Second, Jeff, "investor" really only applies to those who purchase a stream of cash flows for its own sake, hence applicable to people buying businesses or rental real estate. People who buy stocks for the purpose of gaining through selling at appreciated prices(or hire others to do so on their behalf) are more properly labeled "speculators."

Predictor

> Without this belief, The Big Short would not have been >possible.

that's the perception gap combined with path gap (or jump gap) will help to make sense of some things

You know who!

Journal of Alternative Investments has a good article on how the recovery assumptions in the CDO pricing models basically dictated the % of the tranche that would wind up getting priced as "investment grade." Worth getting a trial script and d/l the paper.

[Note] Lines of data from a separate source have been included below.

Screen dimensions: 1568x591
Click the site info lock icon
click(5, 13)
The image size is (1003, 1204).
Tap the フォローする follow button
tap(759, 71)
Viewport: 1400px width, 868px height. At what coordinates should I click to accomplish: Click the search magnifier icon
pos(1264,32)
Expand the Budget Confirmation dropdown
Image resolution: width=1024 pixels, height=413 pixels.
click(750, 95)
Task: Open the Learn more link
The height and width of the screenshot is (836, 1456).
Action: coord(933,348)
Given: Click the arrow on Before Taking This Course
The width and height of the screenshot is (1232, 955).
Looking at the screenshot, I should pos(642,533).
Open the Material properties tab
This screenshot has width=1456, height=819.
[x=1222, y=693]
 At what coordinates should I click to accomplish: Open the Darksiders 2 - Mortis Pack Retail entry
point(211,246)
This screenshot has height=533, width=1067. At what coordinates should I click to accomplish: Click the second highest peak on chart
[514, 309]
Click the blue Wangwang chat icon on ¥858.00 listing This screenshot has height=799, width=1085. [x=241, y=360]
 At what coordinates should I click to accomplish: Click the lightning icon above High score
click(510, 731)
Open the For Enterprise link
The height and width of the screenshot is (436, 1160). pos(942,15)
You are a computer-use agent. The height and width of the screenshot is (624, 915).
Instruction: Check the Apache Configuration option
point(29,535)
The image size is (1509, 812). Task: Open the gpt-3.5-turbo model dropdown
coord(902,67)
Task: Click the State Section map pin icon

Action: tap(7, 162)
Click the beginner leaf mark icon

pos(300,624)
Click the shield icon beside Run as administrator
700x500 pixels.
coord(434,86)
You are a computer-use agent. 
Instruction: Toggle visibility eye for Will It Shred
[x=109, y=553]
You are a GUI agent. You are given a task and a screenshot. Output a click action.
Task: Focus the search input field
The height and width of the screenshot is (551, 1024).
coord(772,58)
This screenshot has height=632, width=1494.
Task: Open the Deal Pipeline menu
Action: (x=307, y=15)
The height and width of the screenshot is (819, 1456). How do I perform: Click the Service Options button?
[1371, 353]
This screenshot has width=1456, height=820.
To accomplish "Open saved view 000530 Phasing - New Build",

Next time you're in TX ask me about the data the rating agencies use to rate catastrophe bonds ...

Marty

Thanks for reviewing The Big Short. Although I have not yet read it - I plan to - I've read a number of his other books (such as Moneyball and the Blind Side). As you point out, Lewis has the great ability to explain complex subjects very clearly and in a most compelling way. He does this through serious story telling that requires much due diligence.

Two points of your review deserve further attention.

1. I'm sure that I would agree with your notion that investment banks as public companies is not the issue. Say more here. It's their proprietary trading based on borrowed money, not their investment banking activities, that turned the big 5 investment banks into the big 0. Readers might be intrigued by the detailed stories told by William Cohan (House of Cards), about the rise and fall of Bear Stearns, and Andrew Ross Sorkin (Too Big to Fail), which traces all the major players and their actions from roughly March 2008 through roughly the end of 2008.

2. I take issue with your statement "Investors think in terms of a few months." How do you distinguish an investor from a speculator or trader? Even the IRS - at least for some forms of asset transations - requires a year before one can obtain capital gains treatment. As a Ph.D. economist, I view an investment as an expenditure that generates a series of returns over at least three years. Until public policy can clearly provide incentives for such, funds for investment will remain at the mercy of speculators and traders. Each has his or her place in stabilizing markets, but as derivatives trading has begun to swamp trades in the underlying assets, in good times, we muddle through. In bad times, ...

John the Cheap

Definitely on my list to read. BTW what are the vertical scales on the Google charts? Seems like there's a scaling factor missing from the first one.